When I got back to Dallas from my day in Corsicana Monday, I was trapped in rush-hour traffic and missed my exit. I had to backtrack through downtown. As I passed the downtown library I remembered I’d never been back to see the boarded-up and all-but-condemned historic building known as 508 Park Avenue. I think Park Avenue is only one (seedy) block long, and I can’t imagine why anyone would ever go down it. There was a group of homeless men sitting on the corner, probably surprised a car had turned onto the street.
508 Park Avenue has been vacant and boarded-up for years. It’s been vandalized, and there’s little prospect of it being spiffed up enough to be officially recognized as a historic building. And why is it historic? 508 Park Avenue is where Robert Johnson recorded many of his songs, including Hellhound on My Trail. Eric Clapton was filmed inside the building a few years ago, performing some of Johnson’s songs.
The building started life as a film storage warehouse for Warner Brothers Pictures and later became the Brunswick Records Building. Johnson recorded there in June of 1937, probably in a sweltering makeshift studio. Others said to have recorded there were Charlie Parker and Bob Wills. So … kind of important. But Dallas has never really appreciated its musical heritage. I would guess that less than a hundred people who live in this city know about Robert Johnson recording here (he recorded only two sessions — one in Dallas and one in San Antonio — that’s IT!). As is lamented in this story from the Dallas Observer, Dallas will bulldoze historic places at the drop of a hat. What a shame.
So, anyway, here’s the building. This first picture is what the place looked like in its heyday.

These last pictures show what it looks like today. Even though it still retains a certain elegance (if you squint really hard…), it’s also completely at home down the block from a group of half a dozen homeless guys sprawled out on the sidewalk drinking from paper bags.








4 Comments
April 3, 2008 at 8:54 am
Hey, thank you for this post! I didn’t know that at all and I am profoundly interested in blues history, though I’m just starting to learn about it. I also love architecture, and your photos are beautiful!
April 3, 2008 at 11:47 am
Thanks! The building is about two blocks from City Hall, and most people would probably never even notice it. It was originally supposed to be a warehouse for highly flammable nitrate film, so the building was made with lots and lots and lots of marble in case any of the film stock spontaneously combusted.
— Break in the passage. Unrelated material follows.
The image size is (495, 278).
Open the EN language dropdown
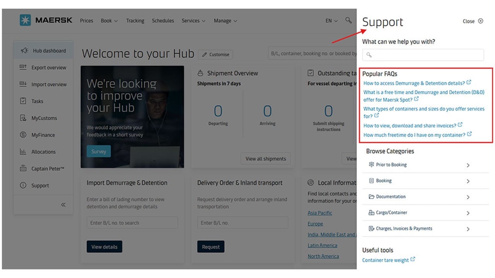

August 4, 2009 at 12:30 pm
i really do hope that it is saved. the reason dallas doesn’t care about it’s musical heritage is because it’s a southern city still rooted in backward priorities. texas has never been known to appreciate the arts. in their minds, if it didn’t have anything to do with a battle, an assassination, a football game, or a television show about filthy rich cowboys… then why save it? huh? you tellin’ me you wanna save some recording studio where some black-guy sang a coupla songs aint noboody heard of? boy, are you high?!?
August 8, 2009 at 6:33 pm
I think that Texas does have an appreciation of the arts, but Dallas is notorious for having no appreciation whatsoever of anything that isn’t NEW. I don’t really think this has anything to do with race. I think it just has to do with this being a deteriorating building that the powers-that-be consider an eyesore and that the owner of the building considers to be too costly to bring up to code — a money-pit threatened with overwhelming zoning violations. I can’t imagine it will be around much longer unless someone with lots of cash (say Eric Clapton) buys the building and restores it and, perhaps, turns it into a recording studio that every blues musician in the world would want to record in.
Maybe 508 was part of a package-deal Robert Johnson made with the devil — not just his soul, but the building, too.